• [RECORDS FOR THE TASK]:
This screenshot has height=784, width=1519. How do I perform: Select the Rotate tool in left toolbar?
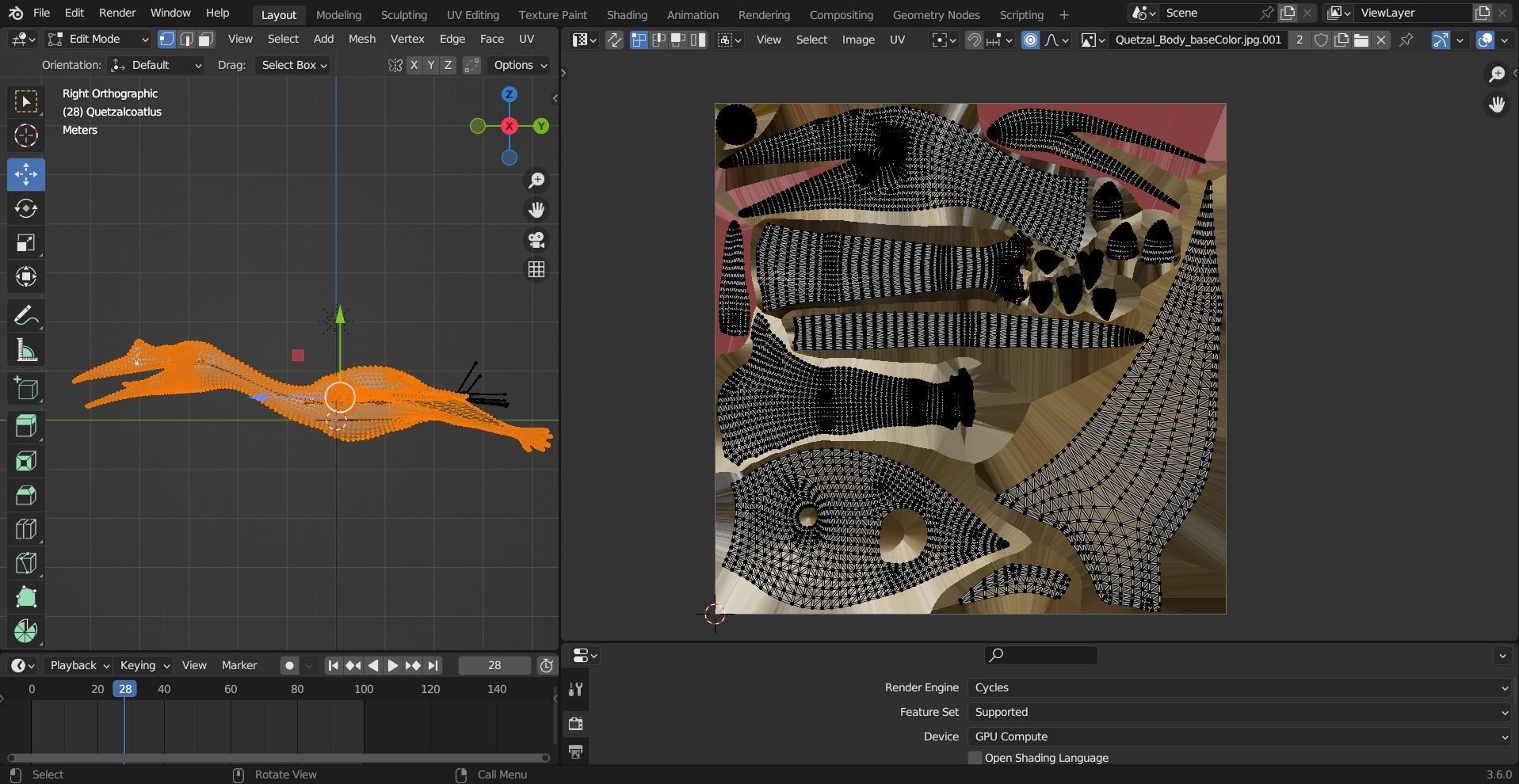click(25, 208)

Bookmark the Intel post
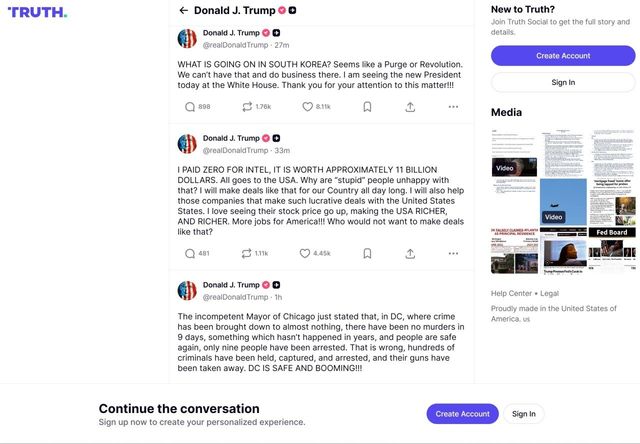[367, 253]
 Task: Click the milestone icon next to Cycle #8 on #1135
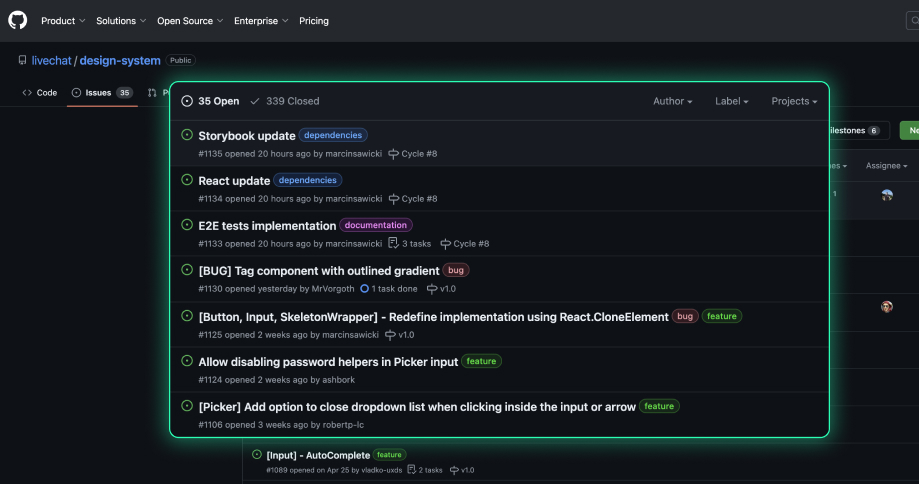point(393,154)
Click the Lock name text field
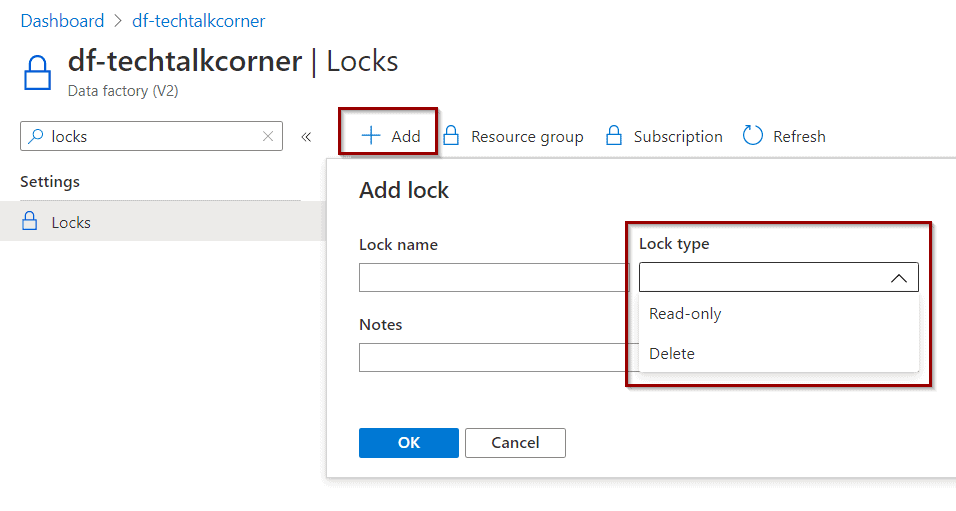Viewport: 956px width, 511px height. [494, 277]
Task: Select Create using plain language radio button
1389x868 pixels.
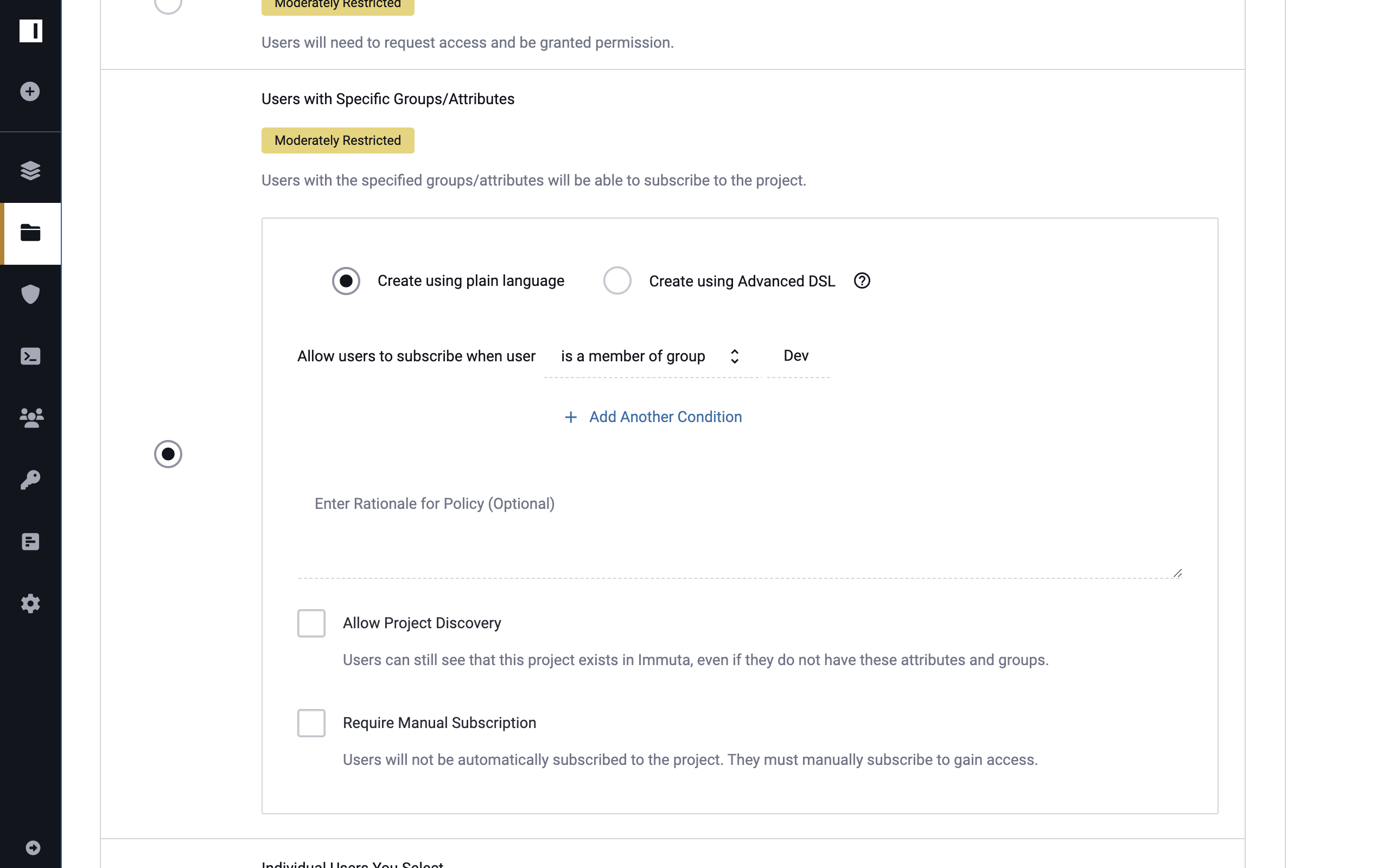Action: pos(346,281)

• [EXERCISE GOAL]:
Output the entries exactly and keep every picture out of them.

• [OUTPUT FOR THIS EXERCISE]:
This screenshot has height=784, width=1519. How do I perform: Select the Rotate tool in left toolbar?
click(25, 208)

Bookmark the Intel post
[367, 253]
 Task: Click the milestone icon next to Cycle #8 on #1135
point(393,154)
Click the Lock name text field
Viewport: 956px width, 511px height. [494, 277]
Task: Select Create using plain language radio button
1389x868 pixels.
Action: pos(346,281)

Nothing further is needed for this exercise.